The Al Jazeera Case
The recent call for the closure of Al Jazeera has been a wake up call for the world of journalism. With one of the largest Arab journalistic voices under threat, join us for a panel discussion on these recent events in Qatar, and the wider consequences for the future of journalism on a global scale. The evening will explore how the media outlet is being used as a bargaining chip in an ongoing geopolitical struggle, and the controversies surrounding the Arabic network.
Is this a trend that is repeating itself across the world? Or is Al Jazeera in a unique position?
Moderator – Frank Gardner – BBC Security Correspondent.
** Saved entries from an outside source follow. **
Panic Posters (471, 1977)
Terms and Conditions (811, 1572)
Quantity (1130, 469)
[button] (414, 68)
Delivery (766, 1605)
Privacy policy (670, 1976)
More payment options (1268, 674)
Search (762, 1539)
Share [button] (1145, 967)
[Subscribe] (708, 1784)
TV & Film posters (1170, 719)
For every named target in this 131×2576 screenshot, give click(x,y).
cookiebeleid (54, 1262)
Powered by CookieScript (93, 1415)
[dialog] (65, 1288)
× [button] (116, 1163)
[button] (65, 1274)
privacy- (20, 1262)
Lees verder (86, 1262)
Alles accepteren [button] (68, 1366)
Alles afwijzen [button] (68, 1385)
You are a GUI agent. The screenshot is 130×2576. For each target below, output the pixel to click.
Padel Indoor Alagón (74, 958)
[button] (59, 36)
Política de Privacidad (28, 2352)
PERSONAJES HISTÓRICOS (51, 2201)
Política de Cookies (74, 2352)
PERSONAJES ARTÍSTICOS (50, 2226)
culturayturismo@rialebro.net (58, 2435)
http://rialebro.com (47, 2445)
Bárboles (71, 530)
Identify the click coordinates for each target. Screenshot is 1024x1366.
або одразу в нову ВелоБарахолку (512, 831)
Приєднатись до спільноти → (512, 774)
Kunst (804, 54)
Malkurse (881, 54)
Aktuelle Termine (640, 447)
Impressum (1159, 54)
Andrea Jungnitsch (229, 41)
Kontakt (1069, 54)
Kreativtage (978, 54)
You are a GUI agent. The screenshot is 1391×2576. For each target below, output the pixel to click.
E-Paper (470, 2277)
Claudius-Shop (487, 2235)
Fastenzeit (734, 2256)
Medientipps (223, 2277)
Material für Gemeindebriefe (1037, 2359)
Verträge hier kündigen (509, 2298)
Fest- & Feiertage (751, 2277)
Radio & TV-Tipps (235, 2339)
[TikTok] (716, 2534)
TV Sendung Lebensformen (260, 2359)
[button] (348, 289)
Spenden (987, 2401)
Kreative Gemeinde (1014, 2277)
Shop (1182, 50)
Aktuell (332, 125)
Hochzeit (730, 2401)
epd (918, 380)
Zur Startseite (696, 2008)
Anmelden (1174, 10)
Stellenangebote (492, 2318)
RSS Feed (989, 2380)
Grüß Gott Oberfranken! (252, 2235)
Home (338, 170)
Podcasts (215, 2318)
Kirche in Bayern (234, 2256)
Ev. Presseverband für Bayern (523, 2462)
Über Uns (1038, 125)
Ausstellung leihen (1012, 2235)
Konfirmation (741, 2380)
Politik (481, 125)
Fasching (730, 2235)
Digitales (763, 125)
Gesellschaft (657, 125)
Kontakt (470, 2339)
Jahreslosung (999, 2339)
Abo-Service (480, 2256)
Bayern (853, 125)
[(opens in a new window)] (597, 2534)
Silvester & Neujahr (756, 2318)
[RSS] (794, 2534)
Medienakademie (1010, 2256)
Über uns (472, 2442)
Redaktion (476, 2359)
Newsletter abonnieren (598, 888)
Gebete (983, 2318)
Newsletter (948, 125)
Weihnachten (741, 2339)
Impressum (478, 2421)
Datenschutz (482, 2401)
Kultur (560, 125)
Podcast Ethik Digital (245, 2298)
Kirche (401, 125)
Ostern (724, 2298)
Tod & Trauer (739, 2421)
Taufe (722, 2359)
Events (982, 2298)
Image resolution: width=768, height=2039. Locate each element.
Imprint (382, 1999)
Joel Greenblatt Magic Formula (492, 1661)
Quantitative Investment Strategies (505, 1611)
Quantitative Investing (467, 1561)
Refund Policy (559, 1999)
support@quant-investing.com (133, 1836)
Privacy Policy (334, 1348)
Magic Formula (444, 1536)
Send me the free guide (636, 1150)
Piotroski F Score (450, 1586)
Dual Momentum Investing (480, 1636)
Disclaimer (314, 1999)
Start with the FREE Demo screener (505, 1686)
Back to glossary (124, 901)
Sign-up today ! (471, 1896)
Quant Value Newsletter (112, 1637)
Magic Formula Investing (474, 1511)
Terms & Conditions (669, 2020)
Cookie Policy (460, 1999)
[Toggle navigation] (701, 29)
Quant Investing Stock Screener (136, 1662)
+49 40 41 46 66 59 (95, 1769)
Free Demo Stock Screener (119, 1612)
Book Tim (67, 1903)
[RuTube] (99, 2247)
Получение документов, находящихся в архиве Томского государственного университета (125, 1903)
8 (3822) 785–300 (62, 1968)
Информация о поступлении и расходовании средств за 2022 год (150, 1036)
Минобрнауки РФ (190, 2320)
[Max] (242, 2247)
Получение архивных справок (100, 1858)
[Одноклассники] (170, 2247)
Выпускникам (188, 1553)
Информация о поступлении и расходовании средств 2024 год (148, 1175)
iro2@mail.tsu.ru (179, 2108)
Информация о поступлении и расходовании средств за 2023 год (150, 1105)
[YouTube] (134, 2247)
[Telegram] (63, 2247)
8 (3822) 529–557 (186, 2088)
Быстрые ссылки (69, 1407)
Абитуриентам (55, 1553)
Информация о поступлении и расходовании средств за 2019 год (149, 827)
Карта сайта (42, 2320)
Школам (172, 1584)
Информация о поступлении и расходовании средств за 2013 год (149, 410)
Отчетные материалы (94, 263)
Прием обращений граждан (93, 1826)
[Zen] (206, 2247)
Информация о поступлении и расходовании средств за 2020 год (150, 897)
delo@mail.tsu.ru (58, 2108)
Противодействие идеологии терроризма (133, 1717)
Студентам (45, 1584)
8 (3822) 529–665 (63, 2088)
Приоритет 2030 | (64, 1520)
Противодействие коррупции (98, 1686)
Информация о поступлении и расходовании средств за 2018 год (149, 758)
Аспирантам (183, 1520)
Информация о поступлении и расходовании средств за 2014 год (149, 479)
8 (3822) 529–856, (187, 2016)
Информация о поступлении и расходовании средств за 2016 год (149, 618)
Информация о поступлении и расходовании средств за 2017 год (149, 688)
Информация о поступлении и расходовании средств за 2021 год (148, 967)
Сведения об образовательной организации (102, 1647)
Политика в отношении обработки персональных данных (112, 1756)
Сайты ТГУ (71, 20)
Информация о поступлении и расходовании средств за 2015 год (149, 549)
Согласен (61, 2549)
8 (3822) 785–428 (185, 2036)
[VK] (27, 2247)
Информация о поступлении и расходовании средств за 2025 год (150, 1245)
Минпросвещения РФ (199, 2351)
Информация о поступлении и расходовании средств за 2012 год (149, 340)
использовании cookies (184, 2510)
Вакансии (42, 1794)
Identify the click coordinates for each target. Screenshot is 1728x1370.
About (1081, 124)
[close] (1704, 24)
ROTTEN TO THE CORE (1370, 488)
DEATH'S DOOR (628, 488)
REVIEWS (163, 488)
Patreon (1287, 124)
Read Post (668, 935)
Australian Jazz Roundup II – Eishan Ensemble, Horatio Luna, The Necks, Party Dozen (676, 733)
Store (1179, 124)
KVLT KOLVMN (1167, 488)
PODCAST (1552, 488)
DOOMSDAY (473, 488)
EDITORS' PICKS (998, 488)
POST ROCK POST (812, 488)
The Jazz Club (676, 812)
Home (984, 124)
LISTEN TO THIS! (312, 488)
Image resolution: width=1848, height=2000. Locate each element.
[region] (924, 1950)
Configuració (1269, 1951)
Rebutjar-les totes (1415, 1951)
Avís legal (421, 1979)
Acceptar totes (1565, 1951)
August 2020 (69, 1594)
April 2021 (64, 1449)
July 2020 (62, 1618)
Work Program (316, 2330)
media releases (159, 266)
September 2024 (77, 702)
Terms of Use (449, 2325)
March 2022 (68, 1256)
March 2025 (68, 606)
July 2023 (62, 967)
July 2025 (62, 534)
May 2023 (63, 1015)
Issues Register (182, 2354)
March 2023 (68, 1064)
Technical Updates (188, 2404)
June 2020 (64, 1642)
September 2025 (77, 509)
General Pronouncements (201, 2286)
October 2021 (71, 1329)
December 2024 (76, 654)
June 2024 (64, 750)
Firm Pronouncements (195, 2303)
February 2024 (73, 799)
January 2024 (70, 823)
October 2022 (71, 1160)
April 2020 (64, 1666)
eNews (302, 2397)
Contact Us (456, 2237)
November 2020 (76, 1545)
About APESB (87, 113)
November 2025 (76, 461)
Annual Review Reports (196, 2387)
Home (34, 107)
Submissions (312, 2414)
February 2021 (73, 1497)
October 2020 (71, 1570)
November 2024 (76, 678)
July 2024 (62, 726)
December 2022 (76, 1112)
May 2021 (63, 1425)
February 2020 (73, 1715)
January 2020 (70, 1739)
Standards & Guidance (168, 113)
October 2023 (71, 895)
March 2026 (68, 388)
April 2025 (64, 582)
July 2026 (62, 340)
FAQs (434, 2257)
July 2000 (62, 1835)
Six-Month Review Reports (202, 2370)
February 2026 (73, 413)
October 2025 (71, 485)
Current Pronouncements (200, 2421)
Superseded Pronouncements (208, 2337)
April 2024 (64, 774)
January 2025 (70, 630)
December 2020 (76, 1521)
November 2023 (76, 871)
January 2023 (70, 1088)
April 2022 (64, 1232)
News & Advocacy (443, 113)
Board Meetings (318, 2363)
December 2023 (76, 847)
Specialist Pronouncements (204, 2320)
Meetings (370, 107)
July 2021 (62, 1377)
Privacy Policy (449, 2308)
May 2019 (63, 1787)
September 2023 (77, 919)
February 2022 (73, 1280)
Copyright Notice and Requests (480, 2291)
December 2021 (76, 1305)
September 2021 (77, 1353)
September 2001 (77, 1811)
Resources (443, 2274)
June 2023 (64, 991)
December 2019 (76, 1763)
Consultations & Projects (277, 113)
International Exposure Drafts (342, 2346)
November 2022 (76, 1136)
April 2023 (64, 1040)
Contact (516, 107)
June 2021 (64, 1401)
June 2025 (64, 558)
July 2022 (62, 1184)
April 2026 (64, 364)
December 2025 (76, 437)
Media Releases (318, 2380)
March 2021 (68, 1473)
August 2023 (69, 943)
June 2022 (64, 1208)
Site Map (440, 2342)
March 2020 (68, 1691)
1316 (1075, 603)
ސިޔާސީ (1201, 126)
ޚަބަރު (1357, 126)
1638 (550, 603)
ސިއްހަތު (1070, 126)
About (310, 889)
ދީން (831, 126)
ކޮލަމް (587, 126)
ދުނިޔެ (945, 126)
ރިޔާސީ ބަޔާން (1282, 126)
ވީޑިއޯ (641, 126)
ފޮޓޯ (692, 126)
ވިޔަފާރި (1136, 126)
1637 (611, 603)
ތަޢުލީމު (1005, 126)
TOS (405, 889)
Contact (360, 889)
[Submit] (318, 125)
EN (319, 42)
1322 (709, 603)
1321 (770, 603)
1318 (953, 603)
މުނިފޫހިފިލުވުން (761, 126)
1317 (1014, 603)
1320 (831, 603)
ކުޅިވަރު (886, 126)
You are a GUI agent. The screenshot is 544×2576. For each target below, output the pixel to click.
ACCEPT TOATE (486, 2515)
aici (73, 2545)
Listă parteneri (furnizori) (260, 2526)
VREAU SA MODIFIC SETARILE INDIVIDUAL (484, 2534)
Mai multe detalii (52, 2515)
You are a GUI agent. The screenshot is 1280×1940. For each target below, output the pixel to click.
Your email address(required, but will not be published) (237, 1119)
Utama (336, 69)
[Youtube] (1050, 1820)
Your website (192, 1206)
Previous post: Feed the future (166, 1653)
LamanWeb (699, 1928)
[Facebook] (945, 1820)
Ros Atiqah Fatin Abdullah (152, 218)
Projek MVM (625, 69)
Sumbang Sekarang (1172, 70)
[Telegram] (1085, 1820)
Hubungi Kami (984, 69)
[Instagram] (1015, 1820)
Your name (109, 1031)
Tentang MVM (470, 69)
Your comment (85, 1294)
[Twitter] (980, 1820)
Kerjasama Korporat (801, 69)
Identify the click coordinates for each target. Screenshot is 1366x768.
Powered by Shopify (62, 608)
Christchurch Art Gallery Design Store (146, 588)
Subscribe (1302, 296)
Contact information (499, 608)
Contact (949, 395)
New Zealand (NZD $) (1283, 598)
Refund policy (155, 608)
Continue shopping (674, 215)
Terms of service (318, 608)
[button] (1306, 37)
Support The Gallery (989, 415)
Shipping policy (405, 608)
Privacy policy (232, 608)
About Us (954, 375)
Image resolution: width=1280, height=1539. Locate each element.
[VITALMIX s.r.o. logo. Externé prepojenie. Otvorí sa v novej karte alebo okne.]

Gardner reports on issues of domestic and international security, notably on Islamist extremist related terrorism. A fluent Arabist, with a degree in Arabic and Islamic Studies, he was previously the BBC’s Middle East Correspondent based in Cairo and before that in Dubai. He has written for the Economist, Sunday Times, Daily Telegraph and Time Out and has been published in The Best of Sunday Times Travel Writing. Gardner was awarded an OBE in 2005 for services to journalism.
Wadah Khanfar – Ex-Director General Al Jazeera Media Network. Wadah Khanfar, President of the Al Sharq Forum and the former Director General of the Al Jazeera Network. He is widely regarded as one of the most influential intellectual in the Arab world. He now devotes much of his time to Al-Sharq Forum, an independent international Network with a mission to develop long-term strategies to ensure the political stability and economic prosperity of the Arab world and the region. His journalistic journey began with Al Jazeera Arabic channel while he was a research fellow in Johannesburg in 1997, subsequently covering some of the world’s key political zones, including US-led wars on Afghanistan and Iraq. During his 8-year tenure at the helm, Al Jazeera transformed from a single channel into a global media network. This period witnessed historic transformation in the Arab World including Arab Awakening. He was ranked first in Foreign Policy magazine’s top 100 global thinkers, and was one of Fast Company’s most creative people in business in 2011
Giles Trendle – Managing Director Al Jazeera English. Tendle is the acting Managing Director of Al Jazeera English where he oversees an editorial staff of over 400 people based in its centres of Doha, London, Washington DC and Kuala Lumpur, as well as in over 70 bureaus around the world. Giles first joined Al Jazeera in 2004 to work on the Arabic channel’s flagship investigative documentary show before moving to Al Jazeera English ahead of its launch in 2006. He began his career in the mid 1980’s as a freelance print journalist based in Lebanon covering that country’s civil war. Giles resides in Qatar where the Al Jazeera Media Network is headquartered. Al Jazeera English produces 24/7 news and current affairs programming for a worldwide TV audience of over 280 million households and mobile content for global digital consumers.
David Hearst – Editor in Chief Middle East Eye. Before this, Hearst was worked at The Guardian as its chief foreign leader writer. In his time, Hearst has covered stories ranging from the miner’s strike, the breakup of former Yugoslavia, the end of the Soviet Union, Chechnya and the backlash from loyalists of the Anglo-Irish agreement.